Background COVID-19 vaccination is a global priority. Latin American countries have some of the highest COVID-19 death rates worldwide with vaccination hampered by a variety of reasons, including mis- and disinformation, vaccine hesitancy, and vaccine supply constraints. Addressing vaccine hesitancy through effective messages has been found to help increase vaccine uptake. Participatory processes could be used to co-design health messages for this purpose. Objective This article describes the methodology used to co-design evidence-based audio messages to be deployed in a cohort of individuals through an interactive voice response (IVR) mobile phone survey intervention, aimed towards increasing vaccination uptake in an adult population in Colombia. Methods Participants of the COVID-19 vaccination message co-design process included a sample of the general population of the country, representatives of the funder organisation, and research team members. The co-design process consisted of four phases: (1) formative quantitative and qualitative research, (2) message drafting based on the results of the formative research, (3) message content evaluation, and (4) evaluation of the voices to deliver the audio messages; and was informed by reflexive meetings. Results Three categories of evidence-based audio messages were co-designed, each corresponding to an arm of the mHealth intervention: (1) factual messages, (2) narrative messages, and (3) mixed messages.

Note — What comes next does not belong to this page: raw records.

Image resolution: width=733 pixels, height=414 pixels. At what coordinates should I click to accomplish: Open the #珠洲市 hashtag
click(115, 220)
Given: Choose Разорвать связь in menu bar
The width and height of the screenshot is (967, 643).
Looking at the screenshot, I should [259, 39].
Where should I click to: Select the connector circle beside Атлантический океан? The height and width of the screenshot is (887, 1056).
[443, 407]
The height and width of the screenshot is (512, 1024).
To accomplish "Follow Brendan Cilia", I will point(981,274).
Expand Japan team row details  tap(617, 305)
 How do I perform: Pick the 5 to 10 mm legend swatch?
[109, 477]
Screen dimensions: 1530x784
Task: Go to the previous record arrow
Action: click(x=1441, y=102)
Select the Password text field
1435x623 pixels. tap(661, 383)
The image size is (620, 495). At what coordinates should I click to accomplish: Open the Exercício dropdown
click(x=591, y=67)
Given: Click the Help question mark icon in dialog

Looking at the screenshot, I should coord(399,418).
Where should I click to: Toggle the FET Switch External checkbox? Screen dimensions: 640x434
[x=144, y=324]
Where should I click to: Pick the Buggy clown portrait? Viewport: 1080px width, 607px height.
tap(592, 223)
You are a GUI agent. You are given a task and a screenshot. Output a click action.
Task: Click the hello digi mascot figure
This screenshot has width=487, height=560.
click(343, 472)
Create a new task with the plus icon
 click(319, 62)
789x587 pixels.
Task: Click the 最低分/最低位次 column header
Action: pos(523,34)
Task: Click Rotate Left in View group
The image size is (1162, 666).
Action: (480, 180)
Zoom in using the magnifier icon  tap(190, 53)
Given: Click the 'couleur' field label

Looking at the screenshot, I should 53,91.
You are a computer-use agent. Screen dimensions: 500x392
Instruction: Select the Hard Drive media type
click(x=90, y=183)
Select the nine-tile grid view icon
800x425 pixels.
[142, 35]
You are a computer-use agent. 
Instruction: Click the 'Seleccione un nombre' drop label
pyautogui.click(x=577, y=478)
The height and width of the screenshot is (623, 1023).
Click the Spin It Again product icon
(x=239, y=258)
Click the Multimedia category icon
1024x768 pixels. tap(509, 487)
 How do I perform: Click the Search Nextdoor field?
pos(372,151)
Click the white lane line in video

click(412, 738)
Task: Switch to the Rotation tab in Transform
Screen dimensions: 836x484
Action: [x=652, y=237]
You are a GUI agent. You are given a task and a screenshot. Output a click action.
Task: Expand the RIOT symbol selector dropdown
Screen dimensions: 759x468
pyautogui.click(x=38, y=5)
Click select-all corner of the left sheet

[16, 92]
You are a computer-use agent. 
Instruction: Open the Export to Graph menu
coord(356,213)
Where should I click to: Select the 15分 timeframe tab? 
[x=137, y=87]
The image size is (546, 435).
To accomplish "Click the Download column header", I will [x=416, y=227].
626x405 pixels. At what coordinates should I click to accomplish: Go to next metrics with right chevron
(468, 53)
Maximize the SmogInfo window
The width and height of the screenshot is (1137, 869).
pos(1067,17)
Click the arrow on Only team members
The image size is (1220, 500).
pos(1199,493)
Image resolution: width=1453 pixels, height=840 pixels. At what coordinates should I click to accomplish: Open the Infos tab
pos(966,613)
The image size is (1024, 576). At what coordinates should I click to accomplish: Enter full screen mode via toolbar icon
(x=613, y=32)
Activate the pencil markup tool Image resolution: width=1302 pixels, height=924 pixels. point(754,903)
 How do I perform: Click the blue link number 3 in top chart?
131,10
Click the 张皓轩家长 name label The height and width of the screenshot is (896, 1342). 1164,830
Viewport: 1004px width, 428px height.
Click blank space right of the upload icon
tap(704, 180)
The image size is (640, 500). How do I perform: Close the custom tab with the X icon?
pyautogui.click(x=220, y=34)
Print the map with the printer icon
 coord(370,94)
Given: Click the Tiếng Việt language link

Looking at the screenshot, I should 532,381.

An additional fourth arm with no message was proposed for control. The iterative co-design process ended with a total of 14 audio messages recorded to be deployed via the intervention. Conclusions Co-developing health messages in response to health emergencies is possible. Adopting more context-relevant, participatory, people-centred, and reflexive multidisciplinary approaches could help develop solutions that are more responsive to the needs of populations and public health priorities. Investing resources in message co-design is deemed to have a greater potential for influencing behaviours and improving health outcomes.